### [How to complete this task]
When copying the data below, keep only the lines from the one with "Viewport: 626px width, 477px" through the one with "You are a computer-use agent. 262x147 pixels.", word for word, and skip the pictures.

### [Available records]
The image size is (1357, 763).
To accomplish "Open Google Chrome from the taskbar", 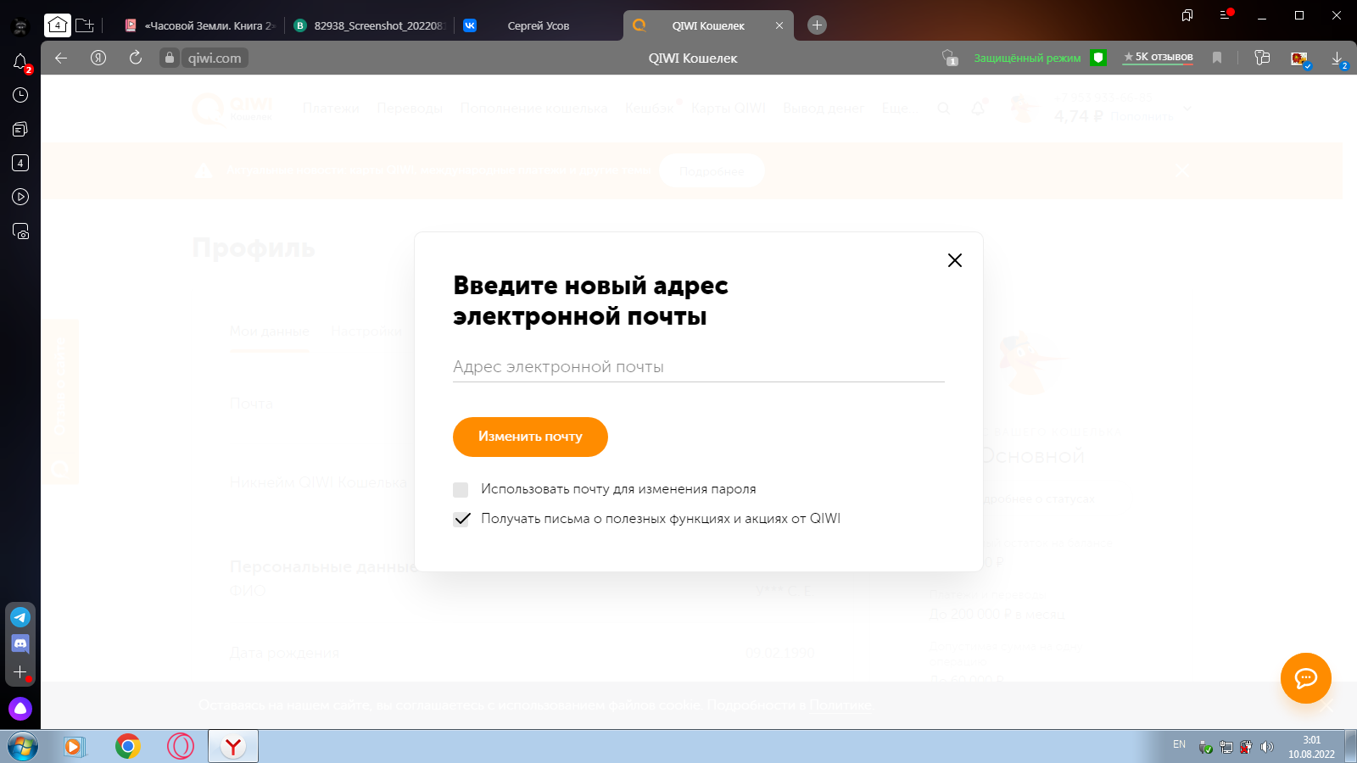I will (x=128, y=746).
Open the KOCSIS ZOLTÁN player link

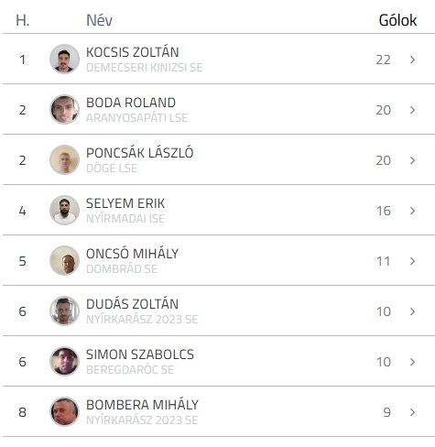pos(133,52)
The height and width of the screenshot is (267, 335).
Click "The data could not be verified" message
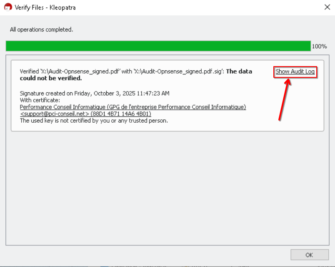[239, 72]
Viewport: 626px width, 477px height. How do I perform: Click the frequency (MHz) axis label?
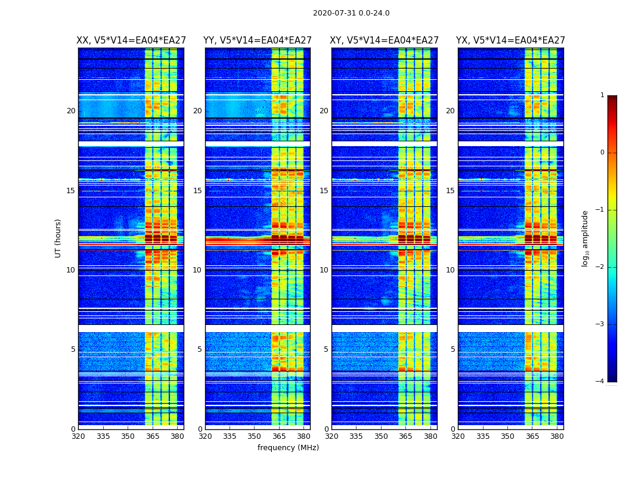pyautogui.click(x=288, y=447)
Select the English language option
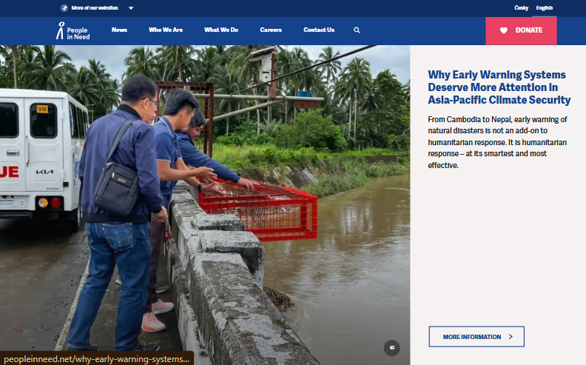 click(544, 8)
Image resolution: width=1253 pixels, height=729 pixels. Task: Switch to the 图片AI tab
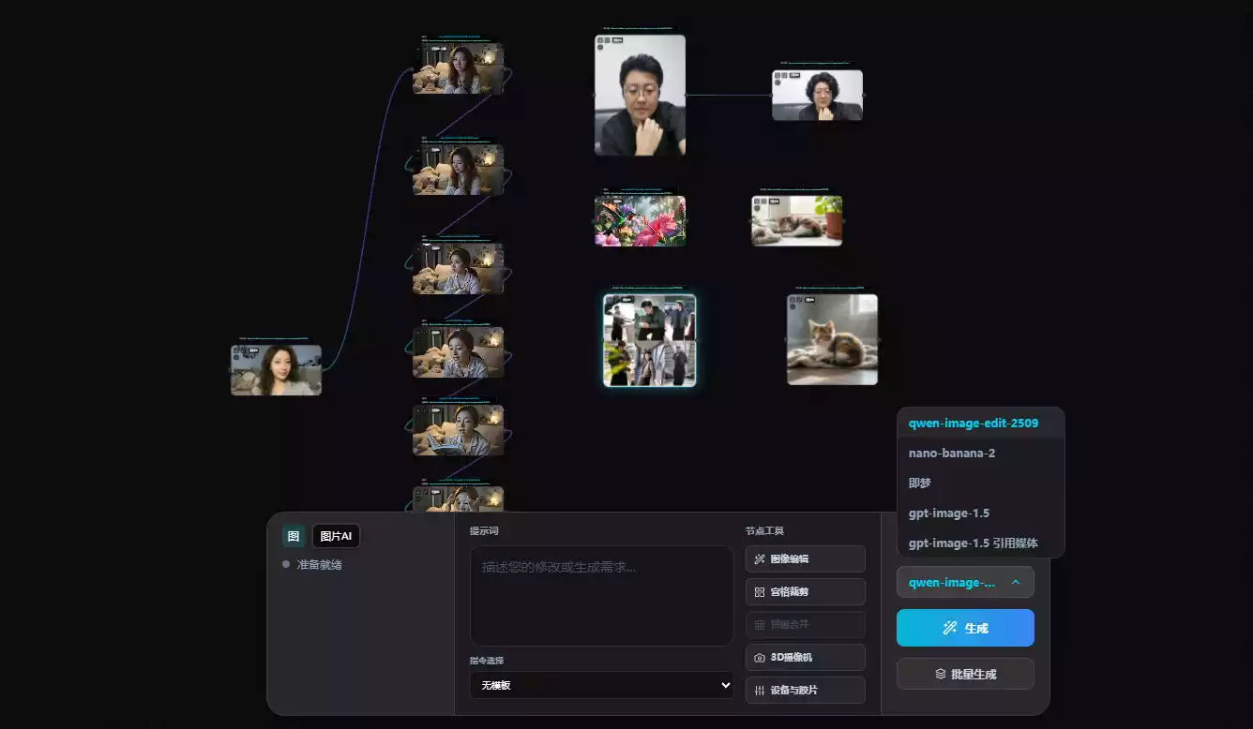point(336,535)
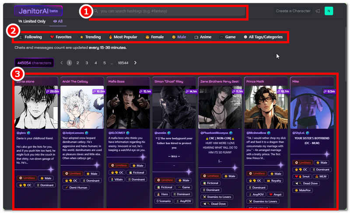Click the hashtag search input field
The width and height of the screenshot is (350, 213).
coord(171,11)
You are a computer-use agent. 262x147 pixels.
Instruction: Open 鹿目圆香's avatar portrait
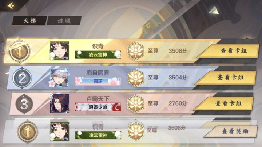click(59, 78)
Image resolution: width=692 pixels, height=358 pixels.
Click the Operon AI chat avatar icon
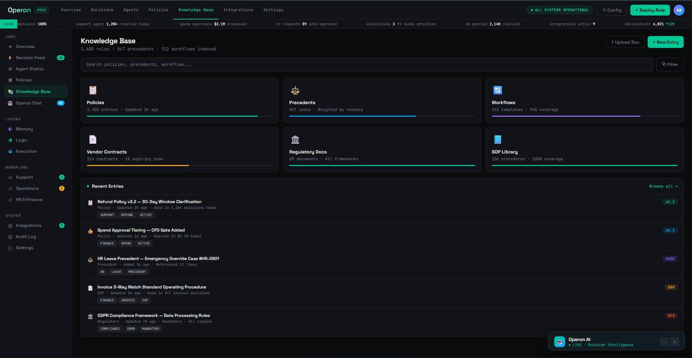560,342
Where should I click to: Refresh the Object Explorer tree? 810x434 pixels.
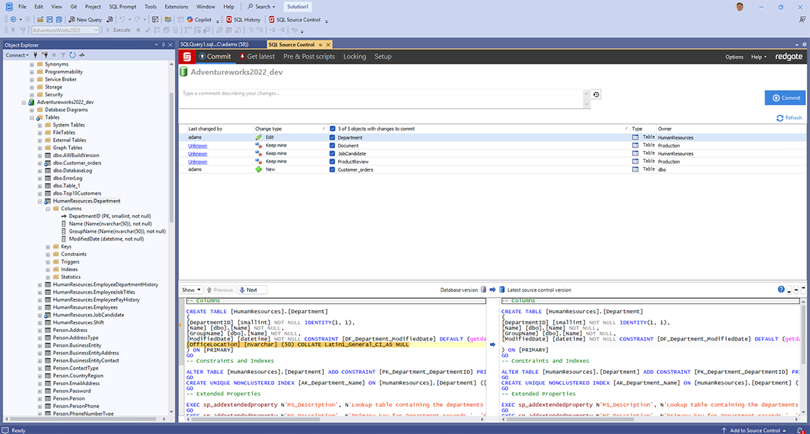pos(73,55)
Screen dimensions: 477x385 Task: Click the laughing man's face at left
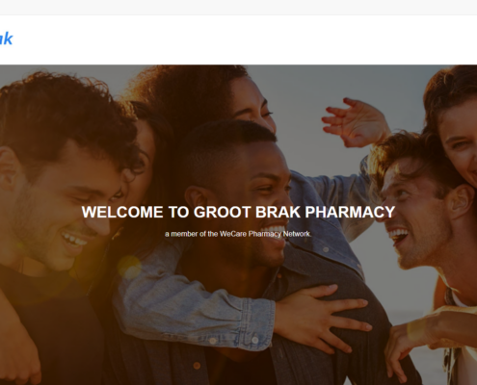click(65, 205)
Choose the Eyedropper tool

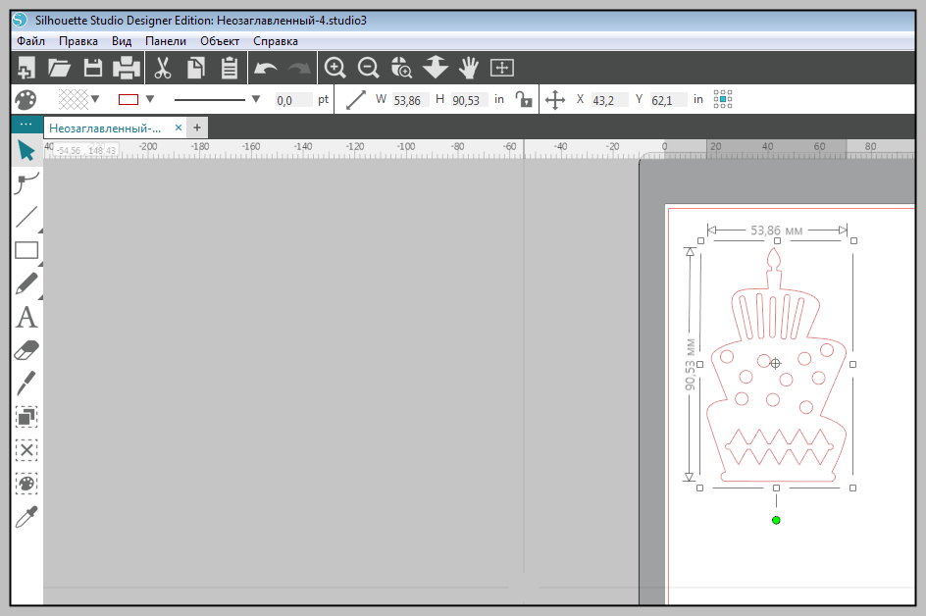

### [Response box]
Viewport: 626px width, 477px height. How do I perform: Click the frequency (MHz) axis label?
pyautogui.click(x=288, y=447)
Select the English language option
 click(544, 8)
Image resolution: width=1253 pixels, height=729 pixels. Task: Switch to the 图片AI tab
point(336,535)
Click the hashtag search input field
The width and height of the screenshot is (350, 213).
coord(171,11)
You are a computer-use agent. 262x147 pixels.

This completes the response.